>> Begin

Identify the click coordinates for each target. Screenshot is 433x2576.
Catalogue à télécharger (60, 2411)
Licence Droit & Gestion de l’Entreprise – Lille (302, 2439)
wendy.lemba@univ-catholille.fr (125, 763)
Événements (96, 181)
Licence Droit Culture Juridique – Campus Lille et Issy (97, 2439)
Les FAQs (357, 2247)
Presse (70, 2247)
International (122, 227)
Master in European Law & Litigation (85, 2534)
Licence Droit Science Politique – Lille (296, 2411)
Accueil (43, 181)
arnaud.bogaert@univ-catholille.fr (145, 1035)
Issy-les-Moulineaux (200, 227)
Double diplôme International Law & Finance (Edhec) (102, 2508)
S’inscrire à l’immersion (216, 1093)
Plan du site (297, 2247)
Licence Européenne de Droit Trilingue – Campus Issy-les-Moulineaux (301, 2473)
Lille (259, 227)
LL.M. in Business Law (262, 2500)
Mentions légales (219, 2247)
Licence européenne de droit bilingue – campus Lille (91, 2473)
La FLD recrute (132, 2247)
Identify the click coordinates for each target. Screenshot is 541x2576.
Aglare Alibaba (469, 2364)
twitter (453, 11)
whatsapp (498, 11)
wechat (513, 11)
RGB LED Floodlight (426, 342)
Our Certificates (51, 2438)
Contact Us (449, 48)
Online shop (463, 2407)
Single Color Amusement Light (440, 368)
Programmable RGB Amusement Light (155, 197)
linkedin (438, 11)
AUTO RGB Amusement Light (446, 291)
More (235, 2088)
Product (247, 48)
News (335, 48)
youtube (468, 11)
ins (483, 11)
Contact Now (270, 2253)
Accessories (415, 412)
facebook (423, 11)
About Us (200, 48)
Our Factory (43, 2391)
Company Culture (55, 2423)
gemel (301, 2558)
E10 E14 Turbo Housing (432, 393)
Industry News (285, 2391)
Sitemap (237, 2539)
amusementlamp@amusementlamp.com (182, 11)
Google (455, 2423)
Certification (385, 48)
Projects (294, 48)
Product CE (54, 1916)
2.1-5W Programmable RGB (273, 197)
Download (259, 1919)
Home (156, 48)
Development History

>> End

**Exercise brief**
Copy the records from the line with "Presse (70, 2247)" up to and including the line with "Online shop (463, 2407)", requests included, and adjust every coordinate in the answers by -65.

**Problem solution**
Presse (5, 2182)
International (57, 162)
Master in European Law & Litigation (20, 2469)
Licence Droit Science Politique – Lille (231, 2346)
Accueil (-22, 116)
arnaud.bogaert@univ-catholille.fr (80, 970)
Issy-les-Moulineaux (135, 162)
Double diplôme International Law & Finance (Edhec) (37, 2443)
S’inscrire à l’immersion (151, 1028)
Plan du site (232, 2182)
Licence Européenne de Droit Trilingue – Campus Issy-les-Moulineaux (236, 2408)
Lille (194, 162)
LL.M. in Business Law (197, 2435)
Mentions légales (154, 2182)
Licence européenne de droit bilingue – campus Lille (26, 2408)
La FLD recrute (67, 2182)
Identify the click coordinates for each target. Screenshot is 541x2576.
Aglare Alibaba (404, 2299)
twitter (388, -54)
whatsapp (433, -54)
wechat (448, -54)
RGB LED Floodlight (361, 277)
Our Certificates (-14, 2373)
Contact Us (384, -17)
Online shop (398, 2342)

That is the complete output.